• _Records to use_
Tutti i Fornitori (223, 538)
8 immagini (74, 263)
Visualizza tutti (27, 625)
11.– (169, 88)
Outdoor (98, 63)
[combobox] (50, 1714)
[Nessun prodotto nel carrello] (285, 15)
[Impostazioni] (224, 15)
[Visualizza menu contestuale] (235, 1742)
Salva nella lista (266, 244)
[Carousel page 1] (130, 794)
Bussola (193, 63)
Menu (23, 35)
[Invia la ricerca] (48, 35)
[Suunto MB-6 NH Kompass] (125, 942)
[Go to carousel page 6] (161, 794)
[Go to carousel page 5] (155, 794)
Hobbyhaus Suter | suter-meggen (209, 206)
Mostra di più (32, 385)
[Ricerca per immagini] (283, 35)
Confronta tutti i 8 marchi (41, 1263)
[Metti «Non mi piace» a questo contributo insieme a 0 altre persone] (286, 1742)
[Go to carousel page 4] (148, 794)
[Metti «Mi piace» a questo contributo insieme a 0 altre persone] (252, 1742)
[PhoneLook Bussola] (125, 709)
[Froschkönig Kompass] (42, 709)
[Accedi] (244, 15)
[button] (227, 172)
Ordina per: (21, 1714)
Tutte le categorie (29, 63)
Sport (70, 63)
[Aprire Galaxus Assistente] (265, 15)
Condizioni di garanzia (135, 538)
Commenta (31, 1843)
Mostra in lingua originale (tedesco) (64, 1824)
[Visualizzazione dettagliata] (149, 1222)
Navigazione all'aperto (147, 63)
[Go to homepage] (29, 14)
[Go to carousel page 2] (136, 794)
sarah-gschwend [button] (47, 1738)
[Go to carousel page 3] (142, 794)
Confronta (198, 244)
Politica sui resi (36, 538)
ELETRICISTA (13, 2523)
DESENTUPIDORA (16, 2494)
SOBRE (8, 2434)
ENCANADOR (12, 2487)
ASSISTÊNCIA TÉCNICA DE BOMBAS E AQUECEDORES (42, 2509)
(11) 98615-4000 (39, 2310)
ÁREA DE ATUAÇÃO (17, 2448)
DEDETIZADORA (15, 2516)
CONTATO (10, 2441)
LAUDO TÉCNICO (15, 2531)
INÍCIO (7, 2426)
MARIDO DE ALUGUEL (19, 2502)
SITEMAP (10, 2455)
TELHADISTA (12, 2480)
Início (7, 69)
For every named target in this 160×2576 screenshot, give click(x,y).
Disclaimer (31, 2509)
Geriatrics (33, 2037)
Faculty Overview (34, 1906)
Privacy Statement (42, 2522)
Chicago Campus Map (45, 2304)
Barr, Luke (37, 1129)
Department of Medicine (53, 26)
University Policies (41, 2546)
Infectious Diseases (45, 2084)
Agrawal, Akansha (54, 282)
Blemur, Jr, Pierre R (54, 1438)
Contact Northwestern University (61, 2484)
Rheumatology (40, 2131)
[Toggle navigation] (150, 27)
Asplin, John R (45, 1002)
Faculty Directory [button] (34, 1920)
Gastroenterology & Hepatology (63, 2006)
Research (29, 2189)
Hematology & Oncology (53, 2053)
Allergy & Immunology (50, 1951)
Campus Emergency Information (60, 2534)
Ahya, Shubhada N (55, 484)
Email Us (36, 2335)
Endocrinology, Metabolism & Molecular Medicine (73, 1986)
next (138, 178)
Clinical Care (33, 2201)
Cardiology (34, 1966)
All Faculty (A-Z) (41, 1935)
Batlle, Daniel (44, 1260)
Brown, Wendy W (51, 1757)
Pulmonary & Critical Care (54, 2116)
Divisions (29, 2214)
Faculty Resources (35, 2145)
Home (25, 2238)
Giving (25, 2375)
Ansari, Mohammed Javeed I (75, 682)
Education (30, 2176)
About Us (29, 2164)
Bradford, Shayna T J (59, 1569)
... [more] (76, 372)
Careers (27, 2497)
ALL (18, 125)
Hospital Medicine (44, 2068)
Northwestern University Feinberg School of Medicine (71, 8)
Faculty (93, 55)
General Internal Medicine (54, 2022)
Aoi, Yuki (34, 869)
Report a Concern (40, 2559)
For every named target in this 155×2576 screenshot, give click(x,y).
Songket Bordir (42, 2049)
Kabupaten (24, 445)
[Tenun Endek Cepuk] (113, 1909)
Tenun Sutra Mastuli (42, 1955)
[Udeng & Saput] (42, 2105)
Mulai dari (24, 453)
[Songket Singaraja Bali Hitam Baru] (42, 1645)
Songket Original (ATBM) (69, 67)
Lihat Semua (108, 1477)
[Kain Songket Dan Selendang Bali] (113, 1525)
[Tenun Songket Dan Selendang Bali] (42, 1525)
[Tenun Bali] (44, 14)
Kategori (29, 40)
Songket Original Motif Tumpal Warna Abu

---

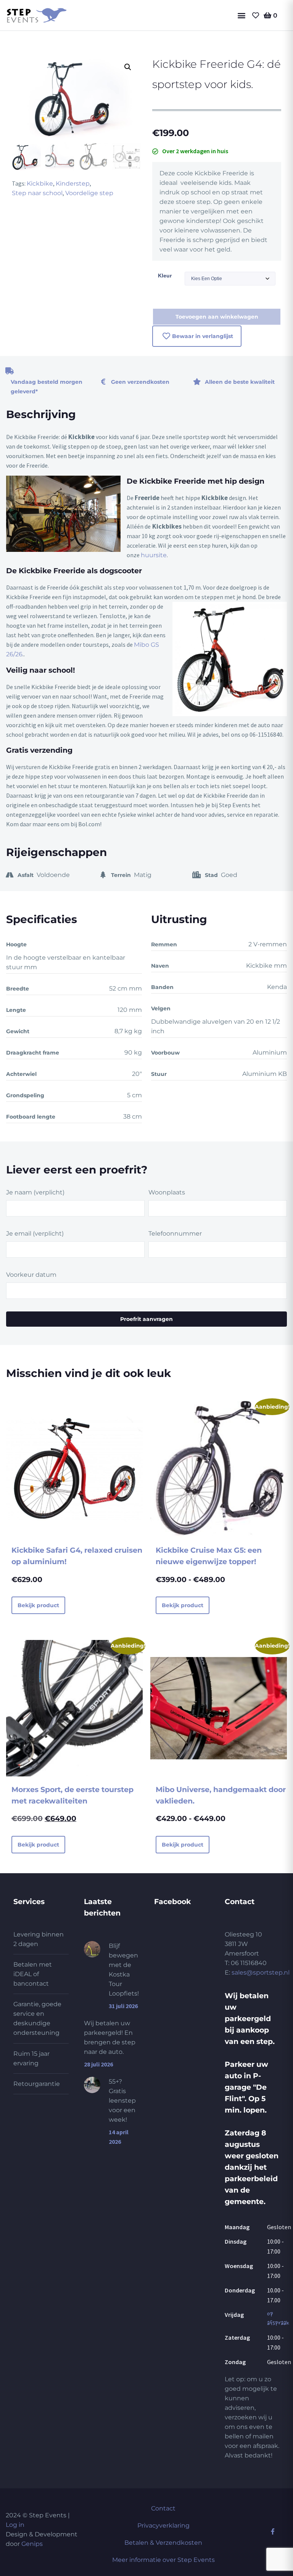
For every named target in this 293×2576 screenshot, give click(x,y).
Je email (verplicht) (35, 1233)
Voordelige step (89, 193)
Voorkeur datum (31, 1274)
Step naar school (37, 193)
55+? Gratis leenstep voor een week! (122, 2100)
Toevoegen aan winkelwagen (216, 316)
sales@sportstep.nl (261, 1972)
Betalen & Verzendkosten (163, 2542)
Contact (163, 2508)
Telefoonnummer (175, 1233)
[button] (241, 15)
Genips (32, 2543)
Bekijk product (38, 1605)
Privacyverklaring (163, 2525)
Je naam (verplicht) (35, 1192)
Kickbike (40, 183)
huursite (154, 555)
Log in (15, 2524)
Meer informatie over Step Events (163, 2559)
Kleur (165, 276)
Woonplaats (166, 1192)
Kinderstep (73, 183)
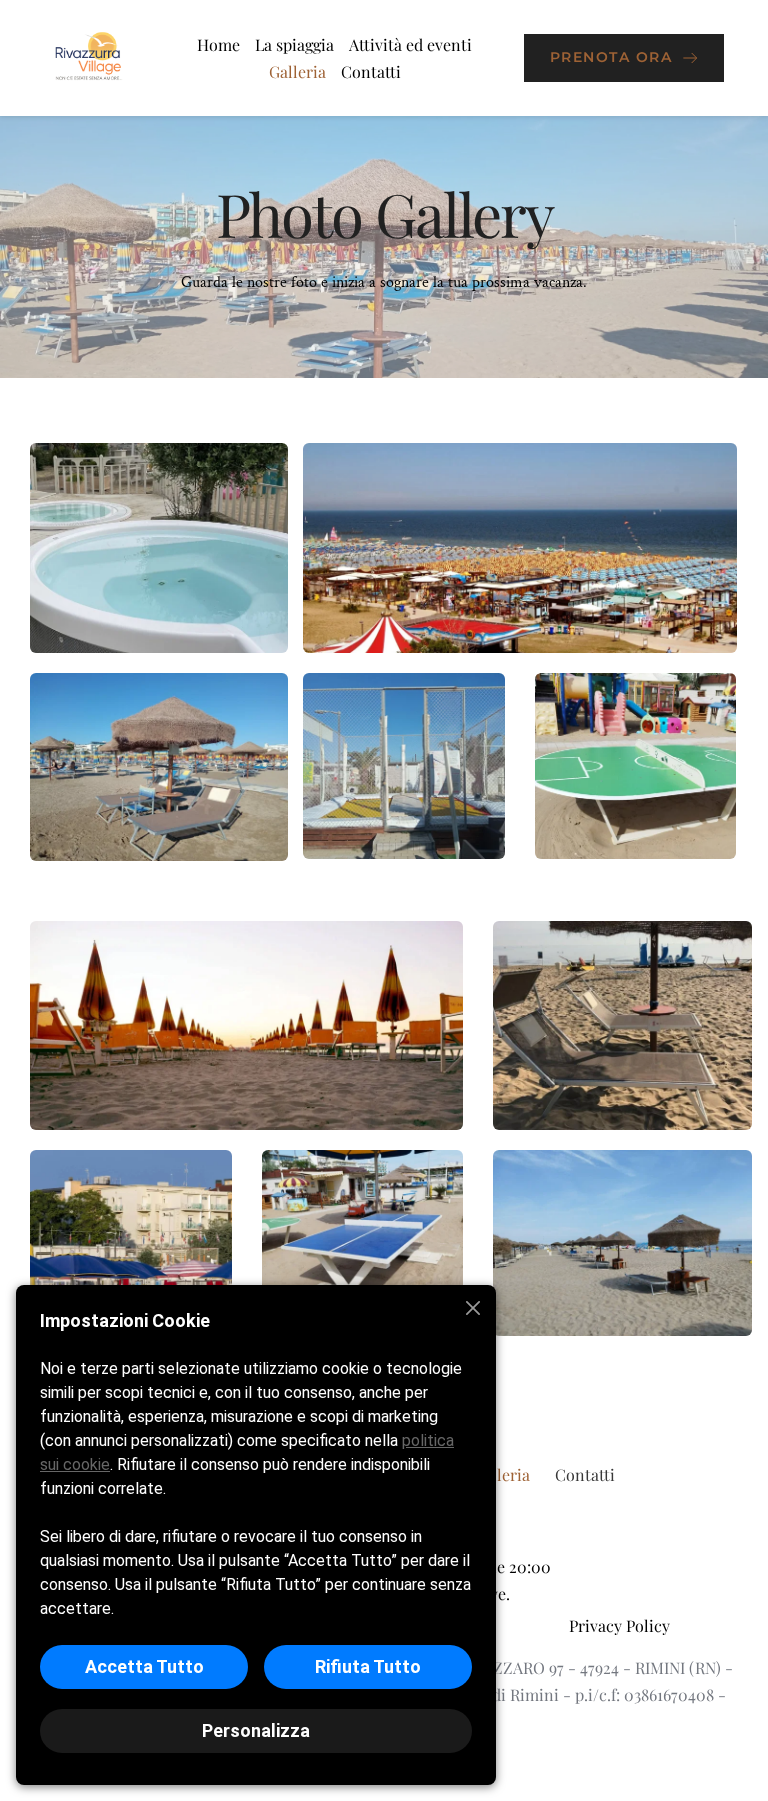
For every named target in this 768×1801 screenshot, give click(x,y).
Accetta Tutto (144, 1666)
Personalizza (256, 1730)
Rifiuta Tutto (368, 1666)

• _What needs to be done_
Your reply is to repeat, unchanged, the lines above running from the one with "Agrawal, Akansha (54, 282)" up to and including the one with "Hematology & Oncology (53, 2053)".

• _Written response_
Agrawal, Akansha (54, 282)
Blemur, Jr, Pierre R (54, 1438)
Contact Northwestern University (61, 2484)
Rheumatology (40, 2131)
[Toggle navigation] (150, 27)
Asplin, John R (45, 1002)
Faculty Directory [button] (34, 1920)
Gastroenterology & Hepatology (63, 2006)
Research (29, 2189)
Hematology & Oncology (53, 2053)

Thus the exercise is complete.